Up to 147 million Americans are planning to shake off their turkey dinners, get up early, and visit their favorite retailers this coming Black Friday. In the process, they could be pumping up to $30 billion into the U.S. economy.
The National Retail Federation’s latest poll says 147 million shoppers is a slight decrease from the 152 million who shopped last year’s Black Friday, possibly due to this being the earliest Thanksgiving since 2007. But per-shopper spending looks to jump 25 percent, according to a Consumer Electronics Association poll, to $218.
“The 2012 Thanksgiving weekend has the potential to be the biggest shopping weekend on record [in the U.S.],” the CEA’s chief economist, Shawn DuBravac, said in a statement.
Sixty percent of U.S. adults — about 140 million Americans — plan to buy at least one Christmas gift this weekend, according to the Consumer Electronics Association. That one gift — plus whatever goodies we buy ourselves — will add up fast.
Multiply the 147 million American shoppers that NRF predicts may hit stores this weekend with the average per-shopper spend CEA is estimating, and you’ve got almost $32 billion in gifts and assorted goodies flying off both real and virtual shelves this weekend — $32,046,000,000, to be exact.
That would be a major increase from last year, which saw about $11.4 billion in Black Friday sales and $1.25 billion in Cyber Monday revenues. But it does cover the entire weekend: Friday, Saturday, Sunday, and Monday, and combines both offline and online sales.
According to new Nielsen poll, a lot of those gifts will be electronics, as kids are hoping for iPhones, iPads, and Nintendo Wii Us under the tree. The same is true of gifts Americans present to themselves, and adults’ wish lists are full of tablets, smartphones, and laptops.
According to the CEA a third of Americans will visit a bricks-and-mortar store, while another 20 percent will prefer to let their fingers do the walking, online.

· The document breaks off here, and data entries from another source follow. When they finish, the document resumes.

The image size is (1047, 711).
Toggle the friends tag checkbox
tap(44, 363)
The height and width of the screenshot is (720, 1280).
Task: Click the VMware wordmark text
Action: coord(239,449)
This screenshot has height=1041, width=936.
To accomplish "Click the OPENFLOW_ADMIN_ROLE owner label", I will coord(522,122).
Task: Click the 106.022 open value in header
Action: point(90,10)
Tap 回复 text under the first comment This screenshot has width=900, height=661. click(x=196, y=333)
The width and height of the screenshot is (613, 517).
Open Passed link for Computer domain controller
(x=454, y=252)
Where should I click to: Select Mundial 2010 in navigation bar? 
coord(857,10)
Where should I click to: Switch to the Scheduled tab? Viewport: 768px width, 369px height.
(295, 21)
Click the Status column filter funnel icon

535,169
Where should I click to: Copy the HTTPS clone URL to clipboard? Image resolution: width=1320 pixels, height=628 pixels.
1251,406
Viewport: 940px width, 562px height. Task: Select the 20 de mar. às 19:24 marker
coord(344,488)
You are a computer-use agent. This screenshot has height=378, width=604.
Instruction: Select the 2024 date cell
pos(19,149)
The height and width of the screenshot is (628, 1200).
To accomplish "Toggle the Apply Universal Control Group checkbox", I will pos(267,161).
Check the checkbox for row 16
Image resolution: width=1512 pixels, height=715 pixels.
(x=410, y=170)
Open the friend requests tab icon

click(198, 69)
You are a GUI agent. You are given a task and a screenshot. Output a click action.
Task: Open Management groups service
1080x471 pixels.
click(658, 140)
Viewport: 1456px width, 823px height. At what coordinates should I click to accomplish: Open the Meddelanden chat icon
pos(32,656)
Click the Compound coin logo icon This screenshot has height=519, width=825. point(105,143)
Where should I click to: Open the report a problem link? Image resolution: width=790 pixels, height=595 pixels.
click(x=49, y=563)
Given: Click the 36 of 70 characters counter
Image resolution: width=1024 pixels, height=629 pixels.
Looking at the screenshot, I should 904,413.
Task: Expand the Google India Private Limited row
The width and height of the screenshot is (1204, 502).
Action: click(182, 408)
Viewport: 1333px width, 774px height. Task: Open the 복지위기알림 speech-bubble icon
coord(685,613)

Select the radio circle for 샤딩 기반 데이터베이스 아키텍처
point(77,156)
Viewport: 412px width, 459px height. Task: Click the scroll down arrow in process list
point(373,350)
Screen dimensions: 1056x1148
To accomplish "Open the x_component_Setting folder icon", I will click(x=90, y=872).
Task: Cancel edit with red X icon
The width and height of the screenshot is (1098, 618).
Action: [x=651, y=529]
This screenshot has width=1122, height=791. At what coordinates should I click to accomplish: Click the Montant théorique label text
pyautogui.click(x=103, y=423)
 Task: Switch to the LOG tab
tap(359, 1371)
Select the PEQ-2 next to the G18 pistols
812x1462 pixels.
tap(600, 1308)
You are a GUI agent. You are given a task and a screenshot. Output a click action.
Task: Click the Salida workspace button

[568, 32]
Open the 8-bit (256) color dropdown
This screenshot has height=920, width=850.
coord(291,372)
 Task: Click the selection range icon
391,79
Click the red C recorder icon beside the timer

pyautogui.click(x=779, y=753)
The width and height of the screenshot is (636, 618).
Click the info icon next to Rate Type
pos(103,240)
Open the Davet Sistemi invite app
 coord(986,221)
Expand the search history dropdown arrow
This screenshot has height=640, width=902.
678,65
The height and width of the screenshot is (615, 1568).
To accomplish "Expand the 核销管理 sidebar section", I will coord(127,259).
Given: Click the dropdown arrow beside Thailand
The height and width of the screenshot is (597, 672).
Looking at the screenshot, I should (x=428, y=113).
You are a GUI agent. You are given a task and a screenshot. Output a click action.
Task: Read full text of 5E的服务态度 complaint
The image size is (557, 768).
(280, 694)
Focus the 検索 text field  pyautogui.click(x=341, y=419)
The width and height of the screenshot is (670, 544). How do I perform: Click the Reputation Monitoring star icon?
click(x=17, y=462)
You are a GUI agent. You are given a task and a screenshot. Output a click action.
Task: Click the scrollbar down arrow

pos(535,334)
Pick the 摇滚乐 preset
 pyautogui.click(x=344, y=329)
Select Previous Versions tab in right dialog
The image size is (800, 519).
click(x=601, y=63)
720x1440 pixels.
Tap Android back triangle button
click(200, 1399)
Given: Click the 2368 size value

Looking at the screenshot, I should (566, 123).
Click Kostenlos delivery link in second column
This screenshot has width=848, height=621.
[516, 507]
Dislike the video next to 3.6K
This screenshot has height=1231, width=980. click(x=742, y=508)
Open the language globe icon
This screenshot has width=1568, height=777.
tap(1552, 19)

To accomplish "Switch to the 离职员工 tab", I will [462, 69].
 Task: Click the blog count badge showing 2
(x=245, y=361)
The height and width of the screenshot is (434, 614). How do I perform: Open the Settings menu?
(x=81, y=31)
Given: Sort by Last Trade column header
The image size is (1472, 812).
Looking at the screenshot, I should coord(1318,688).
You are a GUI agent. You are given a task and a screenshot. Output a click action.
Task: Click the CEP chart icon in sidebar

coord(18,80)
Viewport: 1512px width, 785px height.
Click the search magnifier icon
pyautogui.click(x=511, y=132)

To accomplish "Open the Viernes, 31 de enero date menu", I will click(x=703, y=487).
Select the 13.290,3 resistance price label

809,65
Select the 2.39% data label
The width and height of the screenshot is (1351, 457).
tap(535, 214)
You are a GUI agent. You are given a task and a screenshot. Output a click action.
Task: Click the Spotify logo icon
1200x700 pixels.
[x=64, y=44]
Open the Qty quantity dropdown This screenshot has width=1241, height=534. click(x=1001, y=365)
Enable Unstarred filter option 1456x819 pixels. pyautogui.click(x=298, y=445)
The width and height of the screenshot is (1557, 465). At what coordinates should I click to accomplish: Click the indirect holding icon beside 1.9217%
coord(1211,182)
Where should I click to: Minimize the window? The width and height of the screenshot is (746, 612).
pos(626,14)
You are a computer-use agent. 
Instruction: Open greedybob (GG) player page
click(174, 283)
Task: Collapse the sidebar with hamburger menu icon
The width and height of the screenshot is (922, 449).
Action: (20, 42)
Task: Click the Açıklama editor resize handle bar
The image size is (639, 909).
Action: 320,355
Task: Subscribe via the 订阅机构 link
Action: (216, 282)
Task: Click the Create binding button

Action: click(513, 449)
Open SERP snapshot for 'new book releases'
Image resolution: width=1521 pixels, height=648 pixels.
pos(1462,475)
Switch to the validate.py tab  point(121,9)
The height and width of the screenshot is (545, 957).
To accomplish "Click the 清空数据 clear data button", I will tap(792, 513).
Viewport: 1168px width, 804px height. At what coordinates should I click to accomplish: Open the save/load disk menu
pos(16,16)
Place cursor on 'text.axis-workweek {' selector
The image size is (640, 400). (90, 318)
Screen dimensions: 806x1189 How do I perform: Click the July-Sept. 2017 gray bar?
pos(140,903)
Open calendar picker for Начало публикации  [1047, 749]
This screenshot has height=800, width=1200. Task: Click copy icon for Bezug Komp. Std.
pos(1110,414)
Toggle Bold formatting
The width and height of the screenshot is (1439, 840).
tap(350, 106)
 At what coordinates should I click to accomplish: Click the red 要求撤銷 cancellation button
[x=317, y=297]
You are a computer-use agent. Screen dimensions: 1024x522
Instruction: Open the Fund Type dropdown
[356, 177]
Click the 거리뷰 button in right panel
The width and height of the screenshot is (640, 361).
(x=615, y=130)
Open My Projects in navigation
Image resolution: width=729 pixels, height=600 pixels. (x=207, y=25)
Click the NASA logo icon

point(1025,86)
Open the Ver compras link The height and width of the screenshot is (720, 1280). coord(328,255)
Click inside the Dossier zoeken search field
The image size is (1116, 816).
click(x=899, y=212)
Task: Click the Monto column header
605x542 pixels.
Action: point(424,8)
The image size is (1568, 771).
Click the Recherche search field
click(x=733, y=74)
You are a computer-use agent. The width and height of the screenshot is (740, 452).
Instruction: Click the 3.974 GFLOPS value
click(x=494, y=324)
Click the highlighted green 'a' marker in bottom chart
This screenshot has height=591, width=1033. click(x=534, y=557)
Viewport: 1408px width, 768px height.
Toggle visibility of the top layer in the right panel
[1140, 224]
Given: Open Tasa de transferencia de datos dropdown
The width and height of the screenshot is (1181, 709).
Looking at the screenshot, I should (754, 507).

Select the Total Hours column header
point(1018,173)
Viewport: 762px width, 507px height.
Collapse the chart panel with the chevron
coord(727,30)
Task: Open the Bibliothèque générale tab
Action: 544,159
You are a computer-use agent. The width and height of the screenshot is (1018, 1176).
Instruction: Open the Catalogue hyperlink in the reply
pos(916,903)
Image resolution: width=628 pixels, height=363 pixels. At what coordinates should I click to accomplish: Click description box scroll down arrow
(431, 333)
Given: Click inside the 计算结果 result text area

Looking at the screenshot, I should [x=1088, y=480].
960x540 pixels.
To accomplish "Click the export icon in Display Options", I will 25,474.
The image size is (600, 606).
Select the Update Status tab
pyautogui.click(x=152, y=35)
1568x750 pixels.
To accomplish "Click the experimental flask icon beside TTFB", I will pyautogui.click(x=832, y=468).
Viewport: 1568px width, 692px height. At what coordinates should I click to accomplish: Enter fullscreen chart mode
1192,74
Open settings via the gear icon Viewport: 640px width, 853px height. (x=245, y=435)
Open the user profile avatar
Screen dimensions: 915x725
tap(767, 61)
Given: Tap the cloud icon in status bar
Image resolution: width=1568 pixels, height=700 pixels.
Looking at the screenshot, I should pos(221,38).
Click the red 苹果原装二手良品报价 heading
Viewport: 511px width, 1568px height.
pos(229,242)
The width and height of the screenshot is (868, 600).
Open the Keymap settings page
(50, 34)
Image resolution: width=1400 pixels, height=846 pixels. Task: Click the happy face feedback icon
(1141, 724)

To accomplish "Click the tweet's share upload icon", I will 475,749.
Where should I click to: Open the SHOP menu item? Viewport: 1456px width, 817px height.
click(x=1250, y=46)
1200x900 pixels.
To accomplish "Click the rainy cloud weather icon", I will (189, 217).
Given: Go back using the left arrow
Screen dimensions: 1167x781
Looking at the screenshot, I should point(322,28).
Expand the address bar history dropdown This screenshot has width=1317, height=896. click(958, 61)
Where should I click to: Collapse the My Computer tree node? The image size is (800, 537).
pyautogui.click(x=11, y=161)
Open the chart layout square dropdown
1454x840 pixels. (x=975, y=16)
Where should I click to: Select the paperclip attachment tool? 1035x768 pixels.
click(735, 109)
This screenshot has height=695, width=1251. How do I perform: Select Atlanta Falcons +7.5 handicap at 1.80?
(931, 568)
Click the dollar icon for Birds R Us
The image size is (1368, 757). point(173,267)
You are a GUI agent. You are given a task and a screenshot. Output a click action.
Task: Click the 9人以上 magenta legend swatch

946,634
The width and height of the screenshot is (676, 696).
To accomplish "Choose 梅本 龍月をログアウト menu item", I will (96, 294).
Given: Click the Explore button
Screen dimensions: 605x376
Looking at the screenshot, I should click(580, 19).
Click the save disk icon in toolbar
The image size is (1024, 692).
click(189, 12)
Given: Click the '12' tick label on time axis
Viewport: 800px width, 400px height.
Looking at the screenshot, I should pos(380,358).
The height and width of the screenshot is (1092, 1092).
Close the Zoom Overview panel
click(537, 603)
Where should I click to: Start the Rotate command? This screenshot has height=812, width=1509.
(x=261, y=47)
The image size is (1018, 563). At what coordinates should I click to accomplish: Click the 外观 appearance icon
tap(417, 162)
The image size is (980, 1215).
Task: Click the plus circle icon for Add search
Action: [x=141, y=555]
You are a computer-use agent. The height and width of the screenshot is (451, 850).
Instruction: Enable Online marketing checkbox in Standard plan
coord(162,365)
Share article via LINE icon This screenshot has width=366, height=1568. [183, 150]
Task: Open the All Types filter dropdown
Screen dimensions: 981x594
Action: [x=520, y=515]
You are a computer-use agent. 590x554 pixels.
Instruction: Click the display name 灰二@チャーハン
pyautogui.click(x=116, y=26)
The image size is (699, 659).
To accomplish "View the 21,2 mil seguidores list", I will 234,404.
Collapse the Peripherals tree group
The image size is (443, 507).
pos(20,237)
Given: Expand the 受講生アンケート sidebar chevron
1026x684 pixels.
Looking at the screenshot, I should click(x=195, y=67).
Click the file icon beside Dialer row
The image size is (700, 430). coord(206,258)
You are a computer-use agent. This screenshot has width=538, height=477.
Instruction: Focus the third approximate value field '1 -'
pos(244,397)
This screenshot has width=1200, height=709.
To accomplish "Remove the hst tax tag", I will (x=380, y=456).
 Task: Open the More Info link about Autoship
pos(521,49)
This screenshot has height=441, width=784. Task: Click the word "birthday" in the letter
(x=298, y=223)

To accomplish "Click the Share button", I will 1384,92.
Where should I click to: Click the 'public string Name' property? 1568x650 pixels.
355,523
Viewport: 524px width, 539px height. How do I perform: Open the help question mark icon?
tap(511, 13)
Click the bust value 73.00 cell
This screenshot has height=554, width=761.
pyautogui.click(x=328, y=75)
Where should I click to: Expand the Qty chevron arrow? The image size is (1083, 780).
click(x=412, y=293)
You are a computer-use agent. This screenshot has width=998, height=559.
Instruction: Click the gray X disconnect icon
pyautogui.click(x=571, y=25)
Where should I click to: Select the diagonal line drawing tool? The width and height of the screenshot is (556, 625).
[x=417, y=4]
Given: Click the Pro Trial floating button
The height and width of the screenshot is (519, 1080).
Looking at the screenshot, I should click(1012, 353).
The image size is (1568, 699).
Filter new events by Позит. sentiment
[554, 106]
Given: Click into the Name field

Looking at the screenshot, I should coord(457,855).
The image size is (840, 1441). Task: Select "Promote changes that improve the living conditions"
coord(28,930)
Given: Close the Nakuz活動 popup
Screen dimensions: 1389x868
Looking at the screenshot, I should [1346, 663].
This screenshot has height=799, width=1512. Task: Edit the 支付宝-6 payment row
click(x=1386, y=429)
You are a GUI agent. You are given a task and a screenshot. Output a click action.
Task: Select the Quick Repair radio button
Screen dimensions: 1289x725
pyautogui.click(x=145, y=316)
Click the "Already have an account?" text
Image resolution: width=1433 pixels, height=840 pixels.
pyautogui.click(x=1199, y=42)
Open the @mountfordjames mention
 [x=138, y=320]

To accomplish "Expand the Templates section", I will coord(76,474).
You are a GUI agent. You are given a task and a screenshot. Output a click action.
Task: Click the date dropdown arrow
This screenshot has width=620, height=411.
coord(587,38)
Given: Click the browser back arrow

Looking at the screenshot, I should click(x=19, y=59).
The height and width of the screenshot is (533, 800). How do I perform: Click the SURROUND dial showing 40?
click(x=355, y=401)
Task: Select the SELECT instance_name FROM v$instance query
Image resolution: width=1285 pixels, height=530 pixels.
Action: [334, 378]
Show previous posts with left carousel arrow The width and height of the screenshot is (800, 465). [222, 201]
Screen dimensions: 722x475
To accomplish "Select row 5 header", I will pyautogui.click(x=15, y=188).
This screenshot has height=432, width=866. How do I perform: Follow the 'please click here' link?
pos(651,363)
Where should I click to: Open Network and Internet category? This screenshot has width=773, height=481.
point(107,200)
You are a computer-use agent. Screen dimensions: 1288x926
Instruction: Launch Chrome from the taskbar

But not all is sweetness and light.
As the U.S. government deals with an impending “fiscal cliff,” half of consumers surveyed by the CEA say they’re worried and that it will affect their spending — perhaps in anticipation of taxation increases in the new year. Eighteen percent said the fiscal cliff will have a “large impact” on their spending.
But perhaps not very large, if we’ll be spending $32 billion in four days this weekend.